MercadoLibre’s fintech arm sees credit-card reader boom in Mexico By Reuters


By Kylie Madry

MEXICO CITY (Reuters) – Latin American e-commerce giant MercadoLibre (NASDAQ:)’s fintech arm, Mercado Pago, has seen adoption of its slim mobile credit-card readers more than double in the past year, gaining on competing options from banks and Clip, an executive said.

In Mexico, cash is still king – and as Latin America’s No. 2 economy, it still lags far behind Brazil in terms of digitalization, Brigitte Brousset, Mercado Pago’s head of financing for merchants in Mexico, told Reuters.

Brazil had been in a similar situation, but credit card adoption was quick and central bank-backed system Pix is now threatening to take over digital payments.

In Mexico, “we’re still behind other countries,” Brousset said on Friday, “but market penetration has been speeding up.”
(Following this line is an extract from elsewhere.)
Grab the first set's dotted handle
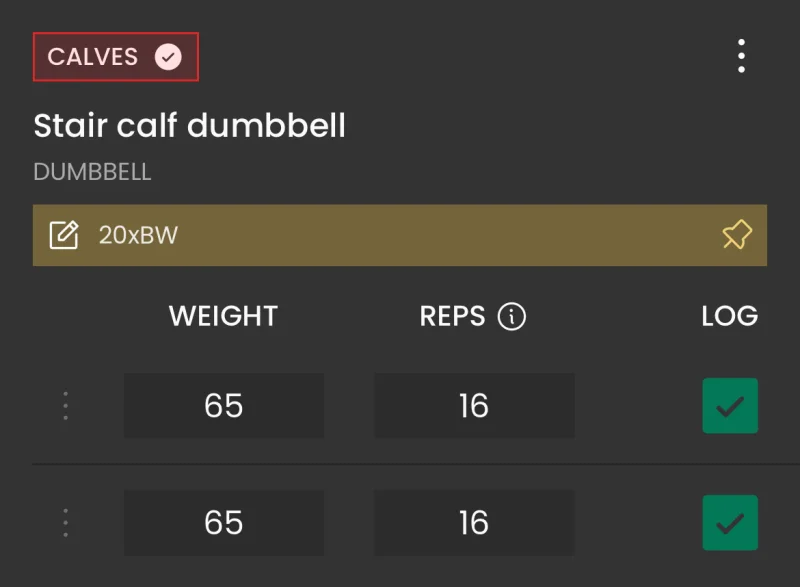The width and height of the screenshot is (800, 587). pos(65,406)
Five years ago, around a million credit-card readers provided by traditional banks and another million from third parties such as Mercado Pago and Clip, a Mexican digital payments platform, were used by sellers and stores in the country, according to the company.

Now, the number of bank-provided credit-card readers, which are bulkier than the Mercado Pago devices and print paper receipts, has stagnated while third parties have rolled out more than 4 million, the firm said.
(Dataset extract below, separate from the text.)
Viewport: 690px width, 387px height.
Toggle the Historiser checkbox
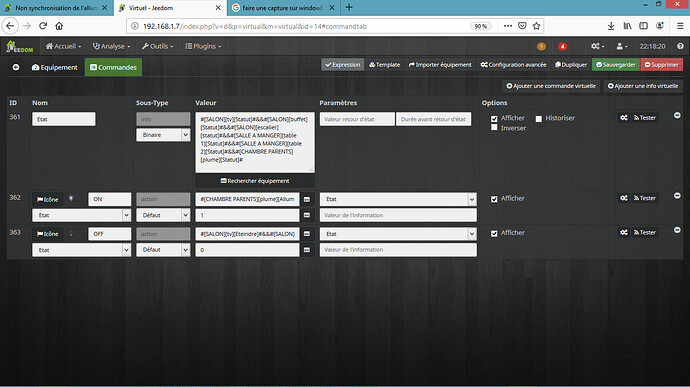coord(539,118)
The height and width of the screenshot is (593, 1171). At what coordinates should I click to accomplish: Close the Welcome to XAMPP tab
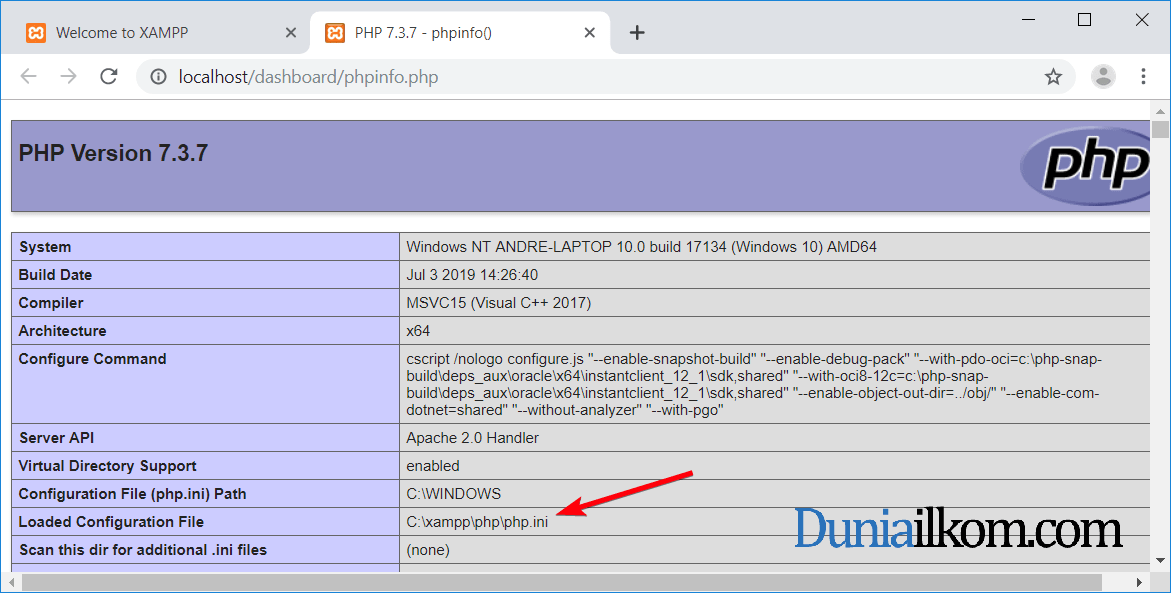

Percentage growth in Mercado Pago readers in Mexico is in the “low triple digits” over the past year, Brousset said, “which is really quite fast.” She declined to share comparisons with other countries where the firm operates.
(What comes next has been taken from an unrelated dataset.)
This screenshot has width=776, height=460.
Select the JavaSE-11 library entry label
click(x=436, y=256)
Obtaining a traditional reader from a bank can require a drawn-out visit to a branch where sellers hold an account, Brousset said. She touted the ease of ordering one online from Mercado Pago, where readers are priced as low as 149 Mexican pesos ($8.07).

Beyond its credit-card readers, Mercado Pago in Mexico also offers loans, credit and debit cards and transfers from abroad.

The firm signed off on more than 1 million small-business loans in the country last year and is looking to top 2 million in 2024, Brousset said.

Mercado Pago is set to apply for a banking license in the country in the next few months, which would allow it to provide services like savings and checking accounts, certificates of deposit (CDs), commercial loans and mortgages.

Brousset said it was too early to discuss how the license would affect options for merchants.